Unless you are Hunter S Thompson, Gonzo journalism – the branch of the craft where the writer or presenter becomes the story – should be avoided like the plague.

Jim White, the Sky Sports News presenter, sailed extremely close to the Gonzo wind in the week leading up to Friday’s transfer deadline day. You could hardly open a paper without reading how the excitable Scotsman loves it when Harry Redknapp gives him a call while last-minute deals are finalised, while his partner in crime Natalie Sawyer keeps things running smoothly on screen.

But for most of the day itself, he was nowhere to be seen. For a start, the brolly-holding reporters-at-large had their thunder stolen by Andy Flower stepping down from the England cricket coach’s job. So instead of Aidan Magee at Fulham, Ian Bolton at Chelsea and Peter Stevenson at West Bromwich Albion, we had Tim Abraham, the cricket reporter, in the studio.

As day turned into night, we were back on deadline-day message, but White was nowhere to be seen. Tony Cottee, the former West Ham player, was there, telling Sawyer how clubs like his alma mater were “desperate”. Magee was there too, in the rain, delighted to have dragged in a few of leafy Surrey’s teenagers to form a backdrop.

Then with three hours, 14 minutes and 34 seconds left of the window, there White was, in a backstage area of Sky Sports News studios making funny faces and adjusting his tie. Was he about to make an appearance? Sadly no. It was just a teaser. A teaser – for a news-presenting shift. In the background you could hear the sound of television eating its own carrion.

He did make an entrance 10 minutes later in what was possibly the most cringeworthy newsroom scene since that TV blooper favourite with the American newscaster asking her (male) weather presenter about the absence of forecast snow with the question: “So Bob, where were those eight inches you promised me last night?”
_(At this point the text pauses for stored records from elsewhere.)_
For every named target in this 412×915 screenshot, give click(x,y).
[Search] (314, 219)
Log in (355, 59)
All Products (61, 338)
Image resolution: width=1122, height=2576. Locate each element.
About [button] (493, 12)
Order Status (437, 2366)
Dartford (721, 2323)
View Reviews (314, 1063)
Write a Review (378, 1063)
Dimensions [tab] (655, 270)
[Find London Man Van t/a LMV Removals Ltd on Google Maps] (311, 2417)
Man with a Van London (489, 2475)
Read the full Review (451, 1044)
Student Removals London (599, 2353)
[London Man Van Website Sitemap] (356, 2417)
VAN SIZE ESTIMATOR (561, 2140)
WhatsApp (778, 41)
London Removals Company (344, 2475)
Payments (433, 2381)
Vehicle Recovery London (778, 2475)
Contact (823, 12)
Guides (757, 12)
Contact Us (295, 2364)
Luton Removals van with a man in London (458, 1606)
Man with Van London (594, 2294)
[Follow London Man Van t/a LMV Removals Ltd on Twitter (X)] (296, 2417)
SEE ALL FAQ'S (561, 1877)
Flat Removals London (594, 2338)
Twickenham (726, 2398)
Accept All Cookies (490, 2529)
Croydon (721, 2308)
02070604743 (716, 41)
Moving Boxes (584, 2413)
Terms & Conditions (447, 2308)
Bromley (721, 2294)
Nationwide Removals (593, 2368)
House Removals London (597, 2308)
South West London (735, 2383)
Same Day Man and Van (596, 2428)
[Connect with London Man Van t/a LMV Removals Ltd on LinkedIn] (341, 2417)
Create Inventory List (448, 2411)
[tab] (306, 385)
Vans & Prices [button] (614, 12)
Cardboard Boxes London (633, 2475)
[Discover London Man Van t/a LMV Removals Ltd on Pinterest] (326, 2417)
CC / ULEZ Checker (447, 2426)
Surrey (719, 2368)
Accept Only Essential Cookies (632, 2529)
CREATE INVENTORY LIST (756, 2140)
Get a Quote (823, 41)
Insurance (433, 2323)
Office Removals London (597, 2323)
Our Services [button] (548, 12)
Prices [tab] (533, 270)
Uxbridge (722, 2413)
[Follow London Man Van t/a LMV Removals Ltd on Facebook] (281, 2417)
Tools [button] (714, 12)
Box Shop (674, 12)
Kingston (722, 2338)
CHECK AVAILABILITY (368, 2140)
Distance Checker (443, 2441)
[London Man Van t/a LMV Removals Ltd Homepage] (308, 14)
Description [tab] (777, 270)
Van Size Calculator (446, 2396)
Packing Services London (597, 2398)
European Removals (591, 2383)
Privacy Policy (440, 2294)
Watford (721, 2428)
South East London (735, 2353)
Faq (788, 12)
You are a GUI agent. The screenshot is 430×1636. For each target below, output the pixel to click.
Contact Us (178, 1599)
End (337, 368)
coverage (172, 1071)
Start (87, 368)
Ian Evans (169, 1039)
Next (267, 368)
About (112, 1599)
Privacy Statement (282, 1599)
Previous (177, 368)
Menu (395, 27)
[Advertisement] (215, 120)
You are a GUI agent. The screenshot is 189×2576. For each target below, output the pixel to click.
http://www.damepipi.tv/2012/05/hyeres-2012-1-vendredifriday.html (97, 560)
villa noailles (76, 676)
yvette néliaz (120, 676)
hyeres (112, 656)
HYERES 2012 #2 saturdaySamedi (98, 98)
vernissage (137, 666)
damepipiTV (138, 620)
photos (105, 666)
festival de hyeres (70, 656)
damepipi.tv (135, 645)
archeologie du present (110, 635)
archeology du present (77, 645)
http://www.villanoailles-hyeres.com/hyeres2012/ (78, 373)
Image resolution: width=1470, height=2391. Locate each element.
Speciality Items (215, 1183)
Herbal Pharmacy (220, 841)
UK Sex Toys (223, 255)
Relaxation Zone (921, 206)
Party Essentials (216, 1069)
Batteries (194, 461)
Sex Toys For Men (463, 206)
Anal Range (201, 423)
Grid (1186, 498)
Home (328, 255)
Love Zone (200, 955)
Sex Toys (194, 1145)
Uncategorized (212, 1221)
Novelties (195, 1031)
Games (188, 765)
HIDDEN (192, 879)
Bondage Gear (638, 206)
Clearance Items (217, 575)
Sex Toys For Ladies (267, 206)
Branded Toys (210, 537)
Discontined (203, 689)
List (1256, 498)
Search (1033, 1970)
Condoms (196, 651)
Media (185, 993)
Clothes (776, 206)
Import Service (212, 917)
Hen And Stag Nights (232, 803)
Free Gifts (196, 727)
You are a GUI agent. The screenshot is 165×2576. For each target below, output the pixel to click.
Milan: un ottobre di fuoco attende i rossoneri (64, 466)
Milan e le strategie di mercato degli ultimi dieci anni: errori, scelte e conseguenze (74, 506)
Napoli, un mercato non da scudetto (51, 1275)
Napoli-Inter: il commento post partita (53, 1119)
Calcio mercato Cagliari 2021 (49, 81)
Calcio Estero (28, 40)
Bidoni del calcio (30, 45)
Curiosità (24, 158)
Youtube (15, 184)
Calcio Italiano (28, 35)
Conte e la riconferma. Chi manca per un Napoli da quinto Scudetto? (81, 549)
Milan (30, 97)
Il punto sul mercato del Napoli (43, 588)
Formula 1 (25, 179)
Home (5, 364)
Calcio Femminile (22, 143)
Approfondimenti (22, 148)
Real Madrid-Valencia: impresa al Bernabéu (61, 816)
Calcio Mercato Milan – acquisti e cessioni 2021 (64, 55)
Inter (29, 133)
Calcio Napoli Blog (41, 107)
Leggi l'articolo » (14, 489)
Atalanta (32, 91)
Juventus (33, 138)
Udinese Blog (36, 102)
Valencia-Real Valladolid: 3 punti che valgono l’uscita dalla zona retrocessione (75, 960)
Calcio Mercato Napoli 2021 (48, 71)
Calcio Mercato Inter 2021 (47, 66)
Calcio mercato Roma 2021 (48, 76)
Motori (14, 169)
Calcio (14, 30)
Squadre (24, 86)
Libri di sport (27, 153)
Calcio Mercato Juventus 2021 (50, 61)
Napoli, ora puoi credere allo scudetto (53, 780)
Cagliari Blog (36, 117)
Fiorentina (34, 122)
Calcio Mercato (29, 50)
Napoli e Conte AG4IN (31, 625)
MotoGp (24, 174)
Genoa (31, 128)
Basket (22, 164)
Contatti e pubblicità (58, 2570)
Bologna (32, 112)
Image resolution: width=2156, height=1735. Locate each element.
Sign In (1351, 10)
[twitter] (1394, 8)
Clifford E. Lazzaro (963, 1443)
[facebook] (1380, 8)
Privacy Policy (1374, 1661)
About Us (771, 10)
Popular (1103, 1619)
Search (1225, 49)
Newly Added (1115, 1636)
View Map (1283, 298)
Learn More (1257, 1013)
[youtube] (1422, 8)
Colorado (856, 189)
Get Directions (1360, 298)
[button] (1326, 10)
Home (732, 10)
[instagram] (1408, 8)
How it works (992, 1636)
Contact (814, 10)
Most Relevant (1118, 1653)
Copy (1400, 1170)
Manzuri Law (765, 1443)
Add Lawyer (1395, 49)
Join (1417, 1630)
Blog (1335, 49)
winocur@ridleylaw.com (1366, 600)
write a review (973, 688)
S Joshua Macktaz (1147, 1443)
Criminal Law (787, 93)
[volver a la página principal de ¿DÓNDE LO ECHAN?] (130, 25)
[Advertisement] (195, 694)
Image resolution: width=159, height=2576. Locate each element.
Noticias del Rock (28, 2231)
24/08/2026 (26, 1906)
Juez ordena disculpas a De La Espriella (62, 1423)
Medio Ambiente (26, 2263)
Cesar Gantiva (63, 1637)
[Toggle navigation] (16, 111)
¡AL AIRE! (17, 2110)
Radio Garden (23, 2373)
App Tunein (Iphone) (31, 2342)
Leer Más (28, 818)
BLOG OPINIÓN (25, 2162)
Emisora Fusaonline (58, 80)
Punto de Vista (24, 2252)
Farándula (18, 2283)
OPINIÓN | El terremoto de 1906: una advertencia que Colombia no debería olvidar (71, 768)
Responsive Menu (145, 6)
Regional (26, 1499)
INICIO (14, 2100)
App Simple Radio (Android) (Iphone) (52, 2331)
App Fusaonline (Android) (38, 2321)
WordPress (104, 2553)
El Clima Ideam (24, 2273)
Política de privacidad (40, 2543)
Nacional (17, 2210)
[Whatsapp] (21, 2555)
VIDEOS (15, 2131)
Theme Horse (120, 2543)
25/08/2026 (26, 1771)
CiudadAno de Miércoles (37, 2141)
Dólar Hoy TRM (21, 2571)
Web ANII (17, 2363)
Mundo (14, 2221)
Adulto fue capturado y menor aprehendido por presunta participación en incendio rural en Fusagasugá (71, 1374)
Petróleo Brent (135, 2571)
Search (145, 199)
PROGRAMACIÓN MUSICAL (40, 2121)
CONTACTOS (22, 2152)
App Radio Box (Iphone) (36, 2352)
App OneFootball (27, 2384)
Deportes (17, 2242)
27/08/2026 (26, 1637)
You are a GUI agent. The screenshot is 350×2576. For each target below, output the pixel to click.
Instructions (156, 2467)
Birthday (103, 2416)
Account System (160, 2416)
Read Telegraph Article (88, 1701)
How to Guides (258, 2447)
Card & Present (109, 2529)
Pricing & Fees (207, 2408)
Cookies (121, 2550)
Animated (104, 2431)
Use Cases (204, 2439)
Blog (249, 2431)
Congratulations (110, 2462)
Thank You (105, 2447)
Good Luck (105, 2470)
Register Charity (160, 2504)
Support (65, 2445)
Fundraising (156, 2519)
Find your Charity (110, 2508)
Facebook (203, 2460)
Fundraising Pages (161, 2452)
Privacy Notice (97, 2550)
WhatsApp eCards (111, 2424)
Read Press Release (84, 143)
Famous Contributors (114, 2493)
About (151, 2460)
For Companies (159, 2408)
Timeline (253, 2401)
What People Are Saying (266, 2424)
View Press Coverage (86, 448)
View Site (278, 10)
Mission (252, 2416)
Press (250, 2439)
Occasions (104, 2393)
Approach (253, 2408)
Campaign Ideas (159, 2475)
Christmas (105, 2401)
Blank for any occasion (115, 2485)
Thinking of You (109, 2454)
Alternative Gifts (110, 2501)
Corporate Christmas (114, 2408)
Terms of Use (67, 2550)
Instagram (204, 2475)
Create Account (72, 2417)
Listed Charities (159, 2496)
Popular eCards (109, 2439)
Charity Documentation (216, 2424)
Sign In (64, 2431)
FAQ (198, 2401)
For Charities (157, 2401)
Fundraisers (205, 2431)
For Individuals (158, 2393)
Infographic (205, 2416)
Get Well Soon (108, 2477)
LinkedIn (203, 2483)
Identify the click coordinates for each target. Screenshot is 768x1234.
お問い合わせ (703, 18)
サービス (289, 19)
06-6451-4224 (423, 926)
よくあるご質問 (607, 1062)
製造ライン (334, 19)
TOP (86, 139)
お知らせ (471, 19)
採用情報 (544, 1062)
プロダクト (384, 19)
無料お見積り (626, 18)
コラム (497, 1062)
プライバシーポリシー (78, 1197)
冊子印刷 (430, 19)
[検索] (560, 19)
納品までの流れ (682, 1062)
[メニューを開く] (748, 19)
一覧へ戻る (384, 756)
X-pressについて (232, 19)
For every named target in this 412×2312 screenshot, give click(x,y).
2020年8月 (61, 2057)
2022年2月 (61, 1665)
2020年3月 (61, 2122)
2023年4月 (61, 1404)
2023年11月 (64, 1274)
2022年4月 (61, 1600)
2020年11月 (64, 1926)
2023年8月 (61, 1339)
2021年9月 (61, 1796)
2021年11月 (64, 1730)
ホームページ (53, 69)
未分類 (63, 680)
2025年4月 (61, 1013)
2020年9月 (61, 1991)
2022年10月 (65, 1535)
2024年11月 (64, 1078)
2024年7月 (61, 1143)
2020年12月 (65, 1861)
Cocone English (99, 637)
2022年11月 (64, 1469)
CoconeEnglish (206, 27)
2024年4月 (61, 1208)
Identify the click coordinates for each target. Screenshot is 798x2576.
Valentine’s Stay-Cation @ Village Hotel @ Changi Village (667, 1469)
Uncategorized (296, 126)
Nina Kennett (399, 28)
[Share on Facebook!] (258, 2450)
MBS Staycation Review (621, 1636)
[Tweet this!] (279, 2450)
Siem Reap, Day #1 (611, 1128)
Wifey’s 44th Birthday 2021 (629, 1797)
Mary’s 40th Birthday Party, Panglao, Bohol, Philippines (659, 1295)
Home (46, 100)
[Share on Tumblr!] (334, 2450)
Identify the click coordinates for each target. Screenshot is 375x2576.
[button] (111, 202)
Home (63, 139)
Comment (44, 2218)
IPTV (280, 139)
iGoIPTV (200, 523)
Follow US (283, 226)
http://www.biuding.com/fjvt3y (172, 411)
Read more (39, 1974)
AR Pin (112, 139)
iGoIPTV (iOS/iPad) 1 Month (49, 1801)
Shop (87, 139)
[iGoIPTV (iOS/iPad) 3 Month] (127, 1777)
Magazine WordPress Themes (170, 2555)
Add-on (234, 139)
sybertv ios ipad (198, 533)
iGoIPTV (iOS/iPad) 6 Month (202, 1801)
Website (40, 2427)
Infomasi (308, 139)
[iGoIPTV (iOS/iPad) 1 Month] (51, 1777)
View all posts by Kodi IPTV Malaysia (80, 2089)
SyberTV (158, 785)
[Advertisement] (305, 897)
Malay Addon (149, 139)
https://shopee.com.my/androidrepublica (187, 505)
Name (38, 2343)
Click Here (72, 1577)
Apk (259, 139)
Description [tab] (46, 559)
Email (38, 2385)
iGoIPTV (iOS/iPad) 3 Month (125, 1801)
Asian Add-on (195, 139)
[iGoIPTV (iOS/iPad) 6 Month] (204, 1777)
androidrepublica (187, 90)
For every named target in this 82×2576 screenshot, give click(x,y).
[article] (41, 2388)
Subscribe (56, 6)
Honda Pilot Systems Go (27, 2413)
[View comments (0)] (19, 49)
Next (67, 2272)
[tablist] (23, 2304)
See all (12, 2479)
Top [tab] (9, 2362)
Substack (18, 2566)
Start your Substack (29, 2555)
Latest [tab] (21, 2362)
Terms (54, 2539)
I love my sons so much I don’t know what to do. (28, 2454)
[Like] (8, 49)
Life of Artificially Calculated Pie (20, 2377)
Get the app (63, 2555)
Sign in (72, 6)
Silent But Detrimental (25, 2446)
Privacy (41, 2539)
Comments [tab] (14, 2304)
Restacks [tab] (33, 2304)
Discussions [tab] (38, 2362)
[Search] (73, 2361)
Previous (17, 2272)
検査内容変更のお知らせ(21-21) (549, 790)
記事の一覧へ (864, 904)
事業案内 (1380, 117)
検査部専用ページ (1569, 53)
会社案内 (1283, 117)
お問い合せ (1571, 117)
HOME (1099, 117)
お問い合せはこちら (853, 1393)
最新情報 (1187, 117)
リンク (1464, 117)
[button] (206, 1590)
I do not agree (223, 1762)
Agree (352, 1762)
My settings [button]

White and a few other Sky stalwarts invaded the studio, ordering Cottee out of his chair, to much sycophantic guffawing. He may have shouted “It’s my turn now”, or we may just have imagined it. But it summed up what is wrong with the transfer window: the whole thing is so darned contrived, especially if it is a quiet one like last Friday’s was. “What a start,” White shouted, 45 minutes into his shift, after precisely nothing had happened.

Yes, there is an excitement about the expectation – often unfulfilled – of that big name clinching a deal and the reporters up and down the country do a good job of keeping the pace up. But the cult of personality that White has attempted to conjure just doesn’t work; he has fallen hard into self-parody.

There was worse to come. Gary Cotterill, reporting from West Ham’s training ground, had a total lack of news (“It’s a frugal window for the Hammers”, he said through gritted teeth) so he instead reported that a woman named Lucy had delivered some pizza to him.

As we watched Cotterill chew a slice for a full five seconds, we could see that in the absence of anything happening, the reporters had become the story. Gonzo? One of the muppets, anyway.